══ Source

Shriveled Up

Corporations such as Starbucks get away with exporting precious water bottles from California’s limited supply. 

Delivered fresh from the barren springs of California, nothing will quench your thirst like the taste of Starbucks’ bottled water. Starbucks has sold almost 250 million bottles of its Ethos brand water, according to Business Insider. While the company extensively publicizes the fact that 5 cents of every $1.95 of profits per water bottle is donated to purify drinking water in impoverished areas of the world, many consumers on the West Coast (including celebrities like Matt Damon and Leonardo DiCaprio) are unaware of the origins of the water they are drinking. Ethos sources its water from severely drought-stricken areas in California, namely Merced, a county that the U.S. Drought Monitor classifies as being in a state of “exceptional drought.”

The company receives its water from a private processing plant owned by the grocery-chain store Safeway, another prominent company that should not be bottling its water from springs that are at risk of drying out. Mother Jones magazine reported that residents of areas near the water plant are expected to decrease their personal water usage by as much as 35 percent, while Ethos and Safeway do not even pay for the spring water they are constantly depleting from the area. Although its efforts to provide underprivileged children with clean drinking water are commendable, Starbucks should bottle its water from cities outside of California that are not facing a historic drought and use its status as a multibillion-dollar, international corporation to urge other businesses to do so as well.

Disputes deepen between the economic influences of farmers and fisherman as they battle over finite water resources.

While the severity of the state’s drought is news to Southern Californians, the Bay Area fishermen and the Central Valley farmers have been duking it out for years over who’s the bigger water waster.

The fishermen and their environmentalist backers blame the farmers for polluting the air, draining the water table and, now, feeling entitled to the Bay Area’s water. The farmers, on the other hand, say the fishermen have let 1.3 trillion gallons of fresh water drain into the ocean to benefit the tiny Delta smelt.

It’s easy for these sides to vilify one another, and certainly both industries could do better to conserve water. But each of these industries is an economic giant, with salmon fishermen alone supporting a $1.5 billion industry. The farmers, on the other hand, produce about one-fourth of the nation’s food, and each time their water expenses go up, the price of food continues to go up as well.

While it might seem that these two industries are fundamentally at odds, it’s in our best interests now to find solutions that help both of them and Californians’ water woes.

Whether it’s re-stocking the smelt population in other rivers away from the pumps, encouraging the use of drip irrigation or simply saving the fresh water that’s being dumped into the ocean, literally anything is better than throwing away the water our state so desperately needs.

While urban water use is not solely responsible for the drought, recycled greywater may prove useful.

In times of extreme drought, like the one California is in right now, a common misunderstanding is how much urban water usage affects the drought. Shortening shower time by a few minutes or flushing the toilet less really won’t make a difference — not saying that these aren’t good things to practice, but in the grand scheme of things, these reductions are miniscule. The Public Policy Institute of California states that urban water usage only accounts for 10 percent of water used in California, and about half of that 10 percent goes toward landscaping (watering the lawn, for example). Despite this, water usage per capita in urban areas has declined significantly.

════
══ Material

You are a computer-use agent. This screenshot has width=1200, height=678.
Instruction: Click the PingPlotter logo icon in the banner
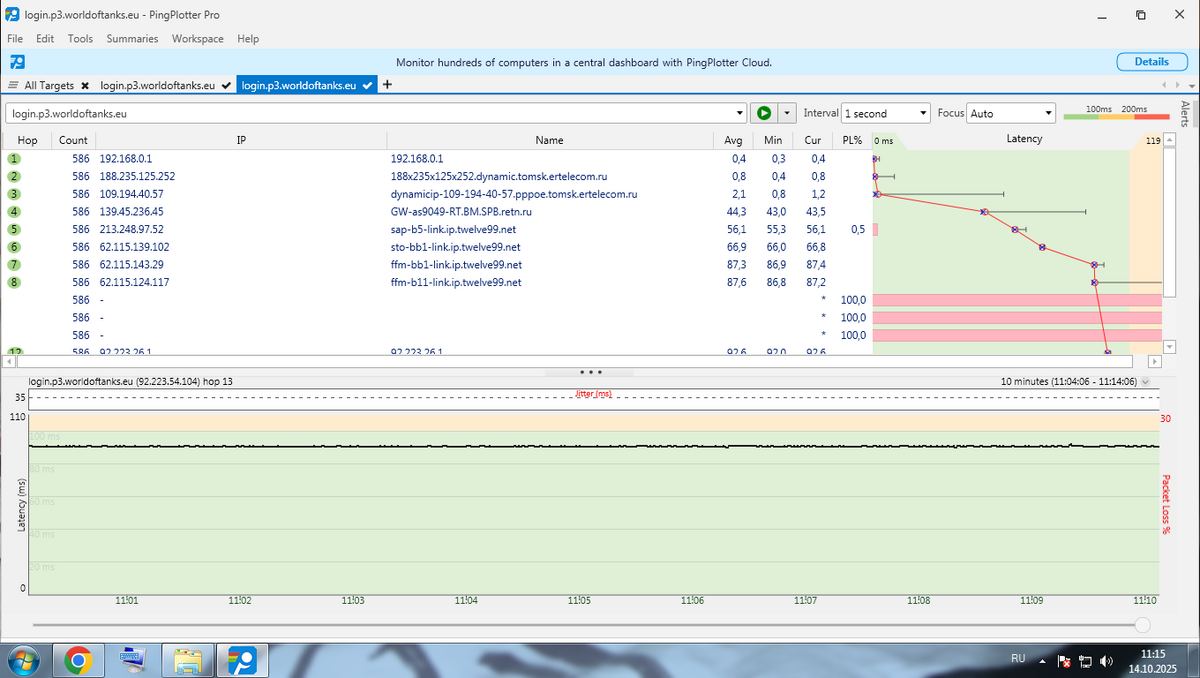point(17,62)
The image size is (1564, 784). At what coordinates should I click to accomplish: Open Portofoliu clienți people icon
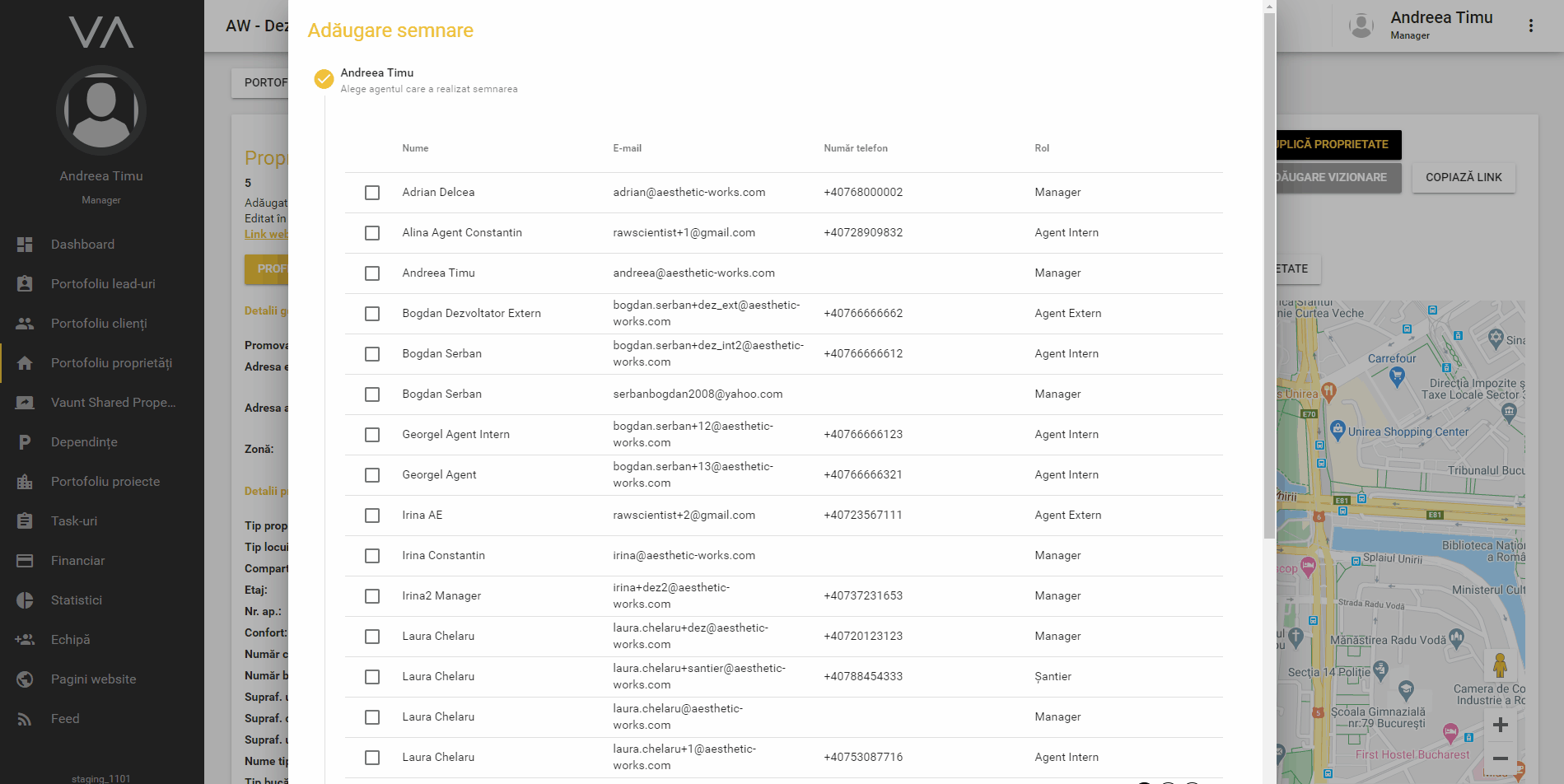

════

Exercises:
- a) Decide whether each statement agrees with the article on California's drought: (i) Ethos draws its water from Merced County; (ii) Safeway pays for the spring water used by its plant; (iii) urban water use makes up a quarter of the water used in California. Answer yes or no for each, quoting the words of the article that settle it.
- b) Turn the paragraph of the article on California's drought that begins "It’s easy for these sides" into a short bulleted list that keeps its main facts.

Answers per task:
- a)
(i) Yes: "Ethos sources its water from severely drought-stricken areas in California, namely Merced"
(ii) No: "Ethos and Safeway do not even pay for the spring water they are constantly depleting from the area."
(iii) No: "urban water usage only accounts for 10 percent of water used in California"

- b)
- Fishermen and farmers readily vilify each other, and both industries could conserve water better.
- Each industry is an economic giant; salmon fishermen alone support a $1.5 billion industry.
- Farmers produce about one-fourth of the nation's food, and food prices rise whenever their water expenses go up.